85. Mirena Kim: I’m Worried About Fitting In
Proxy Gallery at The Floating Gallery: 5760 W. Pico Blvd, Los Angeles CA 90019.
August 5 to September 30, 2023
Opening reception August 5, 2023, 6-8 pm at The Floating Gallery: 5760 W. Pico Blvd, Los Angeles CA 90019
Mirena Kim’s fired ceramic sculpture fits snugly in the Proxy Gallery. The white cube is not a miniature gallery but a space on its own terms: The object fills it almost completely. Kim sought to deal with the space by addressing every single inch; thus there are areas of the sculpture blocked from viewing. Spaces, cells, rooms, voids. You are aware that some areas are blocked from view, because of
the walls. Walls are here understood as both the “walls” of the gallery and the “walls” of the represented “building.”

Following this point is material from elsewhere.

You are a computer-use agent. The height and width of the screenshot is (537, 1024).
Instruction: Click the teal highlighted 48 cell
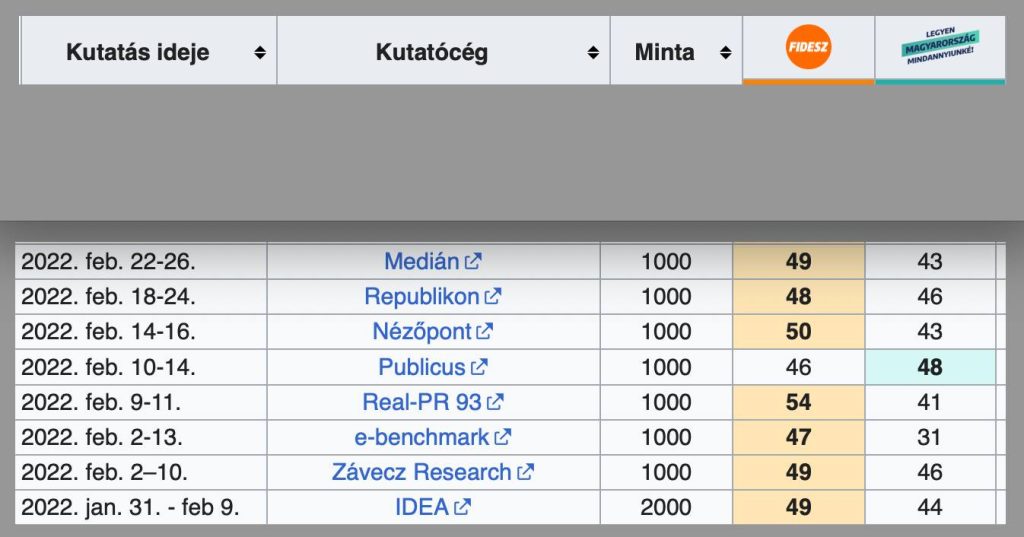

There are also psychological dimensions--a quest for identity, sculpting the body. It is reasonable to understand that the usual ways of addressing the body have been taken away. The title itself performs a two-fold function: it anthropomorphizes the sculpture that is now talking in the first person, worrying that it may not fit into its container, and it also speaks of Kim’s complex relationship to identity, racial and gender. Kim’s solution is to turn to abstraction, which, paradoxically, appears to have the form of a building. To the question of whether this is an abstraction or a representation, the work answers “both”: It looks like a building whose interior is inaccessible, in the same way that the interior of the body or of the unconscious is inaccessible. That frontality, that inaccessibility are the refusals—not denials—through which the artist seeks to define her voice.

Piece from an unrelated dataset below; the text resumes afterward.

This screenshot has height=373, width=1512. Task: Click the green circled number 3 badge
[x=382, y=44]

The color yellow figures strongly in this installation. According to Kim, it is the color historically and problematically attributed to Asian skin. This is the point where abstraction takes the form of representation--a sculpture that very much looks like a small yellow building. The house is asphyxiating, choking. It's a container tightly enclosed inside another container. Right angles increase the architectural reference. The “house” has two feet, and that makes it into a being. The feet are both a stand and a stance. The gallery is both a container and a constraint through which Kim is able to speak. She comes at making sculpture from the position of an impasse; that is, she creates her own conditions of impossibility in order to deal with self-expression.